## [WHAT THIS TASK INVOLVES]
Each of the following records is to be output exactly.

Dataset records
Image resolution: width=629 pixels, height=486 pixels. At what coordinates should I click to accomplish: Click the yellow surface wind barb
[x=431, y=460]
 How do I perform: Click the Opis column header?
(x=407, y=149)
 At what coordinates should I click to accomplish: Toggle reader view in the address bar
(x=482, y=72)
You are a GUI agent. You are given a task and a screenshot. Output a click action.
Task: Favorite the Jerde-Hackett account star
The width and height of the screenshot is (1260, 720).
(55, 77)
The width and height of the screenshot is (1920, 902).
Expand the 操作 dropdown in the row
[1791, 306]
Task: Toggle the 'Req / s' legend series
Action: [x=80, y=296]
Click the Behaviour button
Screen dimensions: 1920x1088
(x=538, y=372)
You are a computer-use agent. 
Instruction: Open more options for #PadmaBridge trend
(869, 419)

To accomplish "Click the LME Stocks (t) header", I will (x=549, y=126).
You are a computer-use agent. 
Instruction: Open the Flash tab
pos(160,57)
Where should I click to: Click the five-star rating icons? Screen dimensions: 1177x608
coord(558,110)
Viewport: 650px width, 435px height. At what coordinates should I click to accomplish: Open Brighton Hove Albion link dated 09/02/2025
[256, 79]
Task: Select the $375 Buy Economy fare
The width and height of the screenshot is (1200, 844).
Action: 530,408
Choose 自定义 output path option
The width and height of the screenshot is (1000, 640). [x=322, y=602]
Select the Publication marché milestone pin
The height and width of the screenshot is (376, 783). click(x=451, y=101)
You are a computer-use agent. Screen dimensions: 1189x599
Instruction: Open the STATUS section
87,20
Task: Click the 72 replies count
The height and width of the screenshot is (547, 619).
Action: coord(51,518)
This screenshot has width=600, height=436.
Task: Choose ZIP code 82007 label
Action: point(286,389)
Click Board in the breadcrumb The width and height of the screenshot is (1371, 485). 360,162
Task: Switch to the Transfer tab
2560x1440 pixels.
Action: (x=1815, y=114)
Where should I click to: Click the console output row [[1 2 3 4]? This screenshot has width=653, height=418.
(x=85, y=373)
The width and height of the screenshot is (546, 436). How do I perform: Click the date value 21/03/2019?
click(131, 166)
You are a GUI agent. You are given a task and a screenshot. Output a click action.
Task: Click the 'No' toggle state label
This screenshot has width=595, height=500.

## [SOLVED PROBLEM]
Image resolution: width=629 pixels, height=486 pixels. At what coordinates should I click to accomplish: Click the yellow surface wind barb
[x=431, y=460]
 How do I perform: Click the Opis column header?
(x=407, y=149)
 At what coordinates should I click to accomplish: Toggle reader view in the address bar
(x=482, y=72)
You are a GUI agent. You are given a task and a screenshot. Output a click action.
Task: Favorite the Jerde-Hackett account star
The width and height of the screenshot is (1260, 720).
(55, 77)
The width and height of the screenshot is (1920, 902).
Expand the 操作 dropdown in the row
[1791, 306]
Task: Toggle the 'Req / s' legend series
Action: [x=80, y=296]
Click the Behaviour button
Screen dimensions: 1920x1088
(x=538, y=372)
You are a computer-use agent. 
Instruction: Open more options for #PadmaBridge trend
(869, 419)

To accomplish "Click the LME Stocks (t) header", I will (x=549, y=126).
You are a computer-use agent. 
Instruction: Open the Flash tab
pos(160,57)
Where should I click to: Click the five-star rating icons? Screen dimensions: 1177x608
coord(558,110)
Viewport: 650px width, 435px height. At what coordinates should I click to accomplish: Open Brighton Hove Albion link dated 09/02/2025
[256, 79]
Task: Select the $375 Buy Economy fare
The width and height of the screenshot is (1200, 844).
Action: 530,408
Choose 自定义 output path option
The width and height of the screenshot is (1000, 640). [x=322, y=602]
Select the Publication marché milestone pin
The height and width of the screenshot is (376, 783). click(x=451, y=101)
You are a computer-use agent. Screen dimensions: 1189x599
Instruction: Open the STATUS section
87,20
Task: Click the 72 replies count
The height and width of the screenshot is (547, 619).
Action: coord(51,518)
This screenshot has width=600, height=436.
Task: Choose ZIP code 82007 label
Action: point(286,389)
Click Board in the breadcrumb The width and height of the screenshot is (1371, 485). 360,162
Task: Switch to the Transfer tab
2560x1440 pixels.
Action: (x=1815, y=114)
Where should I click to: Click the console output row [[1 2 3 4]? This screenshot has width=653, height=418.
(x=85, y=373)
The width and height of the screenshot is (546, 436). How do I perform: Click the date value 21/03/2019?
click(131, 166)
You are a GUI agent. You are given a task and a screenshot. Output a click action.
Task: Click the 'No' toggle state label
This screenshot has width=595, height=500.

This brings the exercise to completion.